An electric current made of tungsten with a length of 15 meters and a cross-sectional area of 0.15 millimeters
An electric current made of tungsten with a length of 15 meters and a cross-sectional area of 0.15 millimeters (squared) flows along a spiral of an electric current equal to 1.1A, what power will be released if two spirals are connected in parallel.
Given:
l = 15 meters – the length of the spiral of the hotplate;
s = 0.15 mm2 – spiral cross-sectional area;
r = 0.055 Ohm * mm2 / m is the resistivity of tungsten;
I = 1.1 Ampere – current strength;
n = 2 is the number of spirals connected in parallel.
It is required to determine W (Watt) – electrical power.
Let’s find the resistance of one spiral of an electric stove:
R = r * l / s = 0.055 * 15 / 0.15 = 0.825 / 0.15 = 5.5 Ohm.

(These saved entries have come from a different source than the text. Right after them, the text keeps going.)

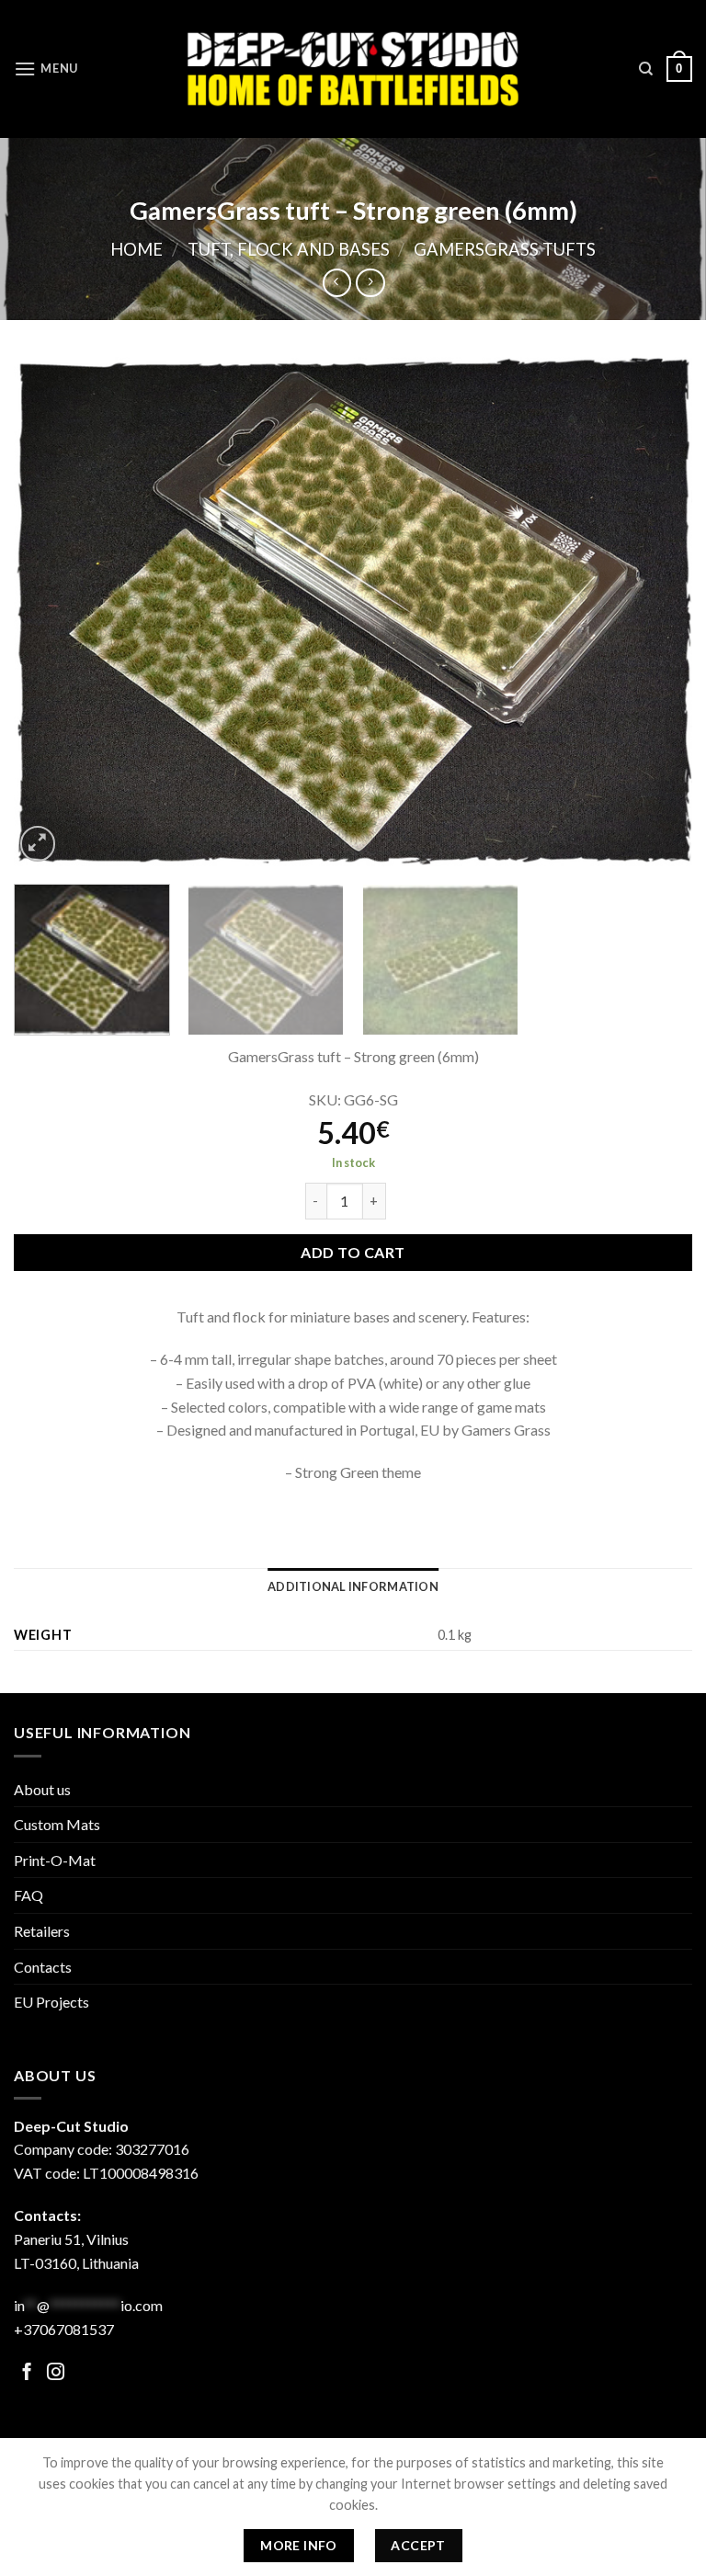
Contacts (43, 1966)
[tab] (353, 1586)
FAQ (28, 1895)
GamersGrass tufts (505, 249)
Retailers (42, 1931)
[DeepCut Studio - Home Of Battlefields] (353, 68)
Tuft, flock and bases (289, 249)
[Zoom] (38, 844)
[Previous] (50, 611)
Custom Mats (57, 1824)
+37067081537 (64, 2329)
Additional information (353, 1586)
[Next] (655, 611)
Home (136, 249)
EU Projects (51, 2001)
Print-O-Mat (55, 1860)
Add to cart (352, 1252)
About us (42, 1789)
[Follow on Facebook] (27, 2373)
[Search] (646, 69)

Then the total resistance of two spirals connected in parallel will be equal to:
1 / Rtot = 1 / R + 1 / R;
1 / Rtot = 2 / R;
Rtot = R / 2 = 5.5 / 2 = 2.75 Ohm.
The power will be equal to:
W = U * I = I * I * R = I ^ 2 * R = 1.1 ^ 2 * 2.75 = 1.21 * 2.75 = 3.3 Watts (the result is rounded to one decimal place).
Answer: the power will be equal to 3.3 watts.